[EXCERPT]
Jones jettisoned the old guard that served him honourably but they have crept back into the squad primarily because of injuries but also perhaps belated recognition from England’s head coach that he might have been a little premature in dispensing with their services.
If England lose to Ireland at the weekend then they are likely to finish fifth in the Six Nations given that they have to travel to Paris in their final game against what will probably be a Grand Slam-chasing French team.
Jones can point to the fact that his squad is going through a regeneration process with an eye on the 2023 Rugby World Cup, but that has to be accompanied by a modicum of success in the current tournament. Results can’t be completely divorced from progress.
If he is looking to the French model for inspiration, then Jones will have noted that France improved from fourth in the 2018-2019 Six Nations to second in last season’s tournament while freshening up the playing roster. Winning doesn’t have to be the collateral damage for change.
England finished fifth in last season’s tournament and if that’s the final resting place of this season’s ambitions, then the postmortem will be pretty pointed. I have no doubt though that Jones’s Teflon qualities and ability to dictate the narrative will see him emerge unscathed. He’s got enough credit in the bank.
Saturday’s game represents an opportunity for Ireland to reach another milestone in the evolution of the team. It doesn’t camouflage the magnitude of the task. England have all the components of winning, power, speed and football ability; it’s whether they get in their own way through selection or tactics that will have a significant bearing on the outcome.

[GIVEN INFORMATION]
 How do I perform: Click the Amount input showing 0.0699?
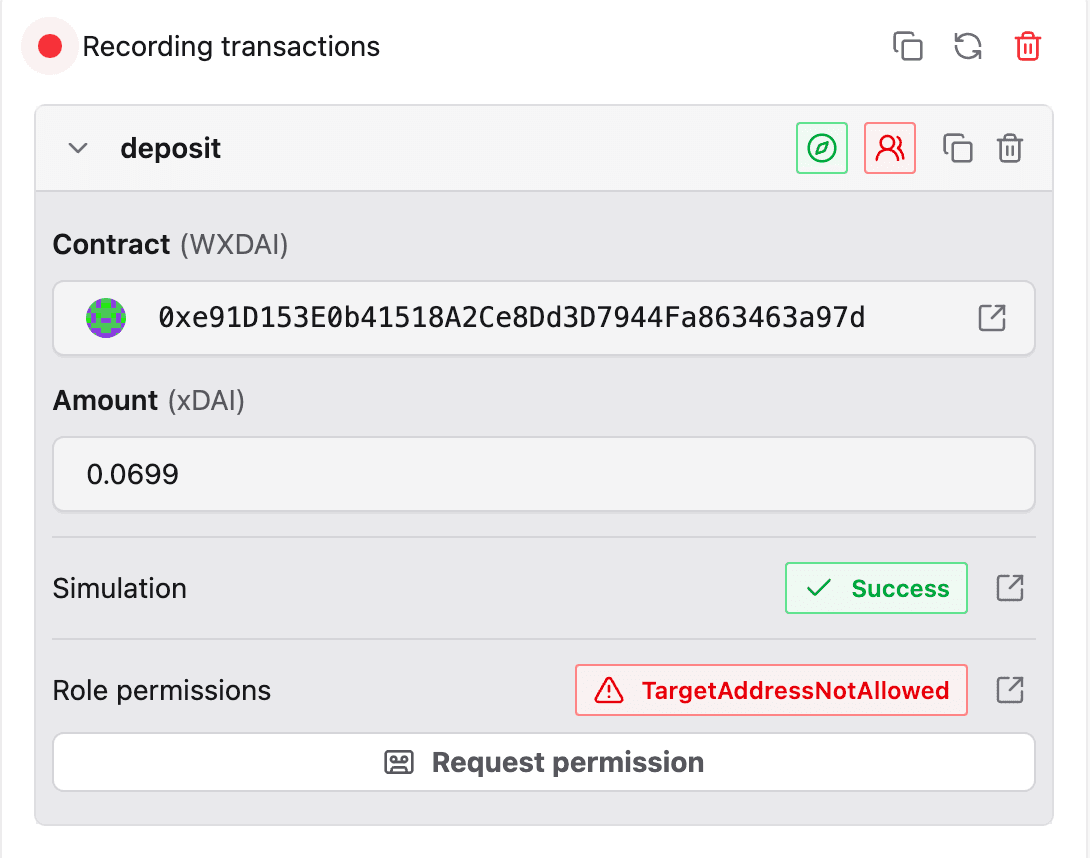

[WHAT YOU SHOULD DO] Check each statement against the Six Nations commentary and answer yes or no, quoting the words that settle it: (a) France moved from fourth in the 2018-2019 Six Nations to second in last season's tournament; (b) England finished third in last season's tournament; (c) England play their final game of this tournament in Paris.

[ANSWER TO THE TASK]
(a) Yes: "France improved from fourth in the 2018-2019 Six Nations to second in last season’s tournament"
(b) No: "England finished fifth in last season’s tournament"
(c) Yes: "they have to travel to Paris in their final game"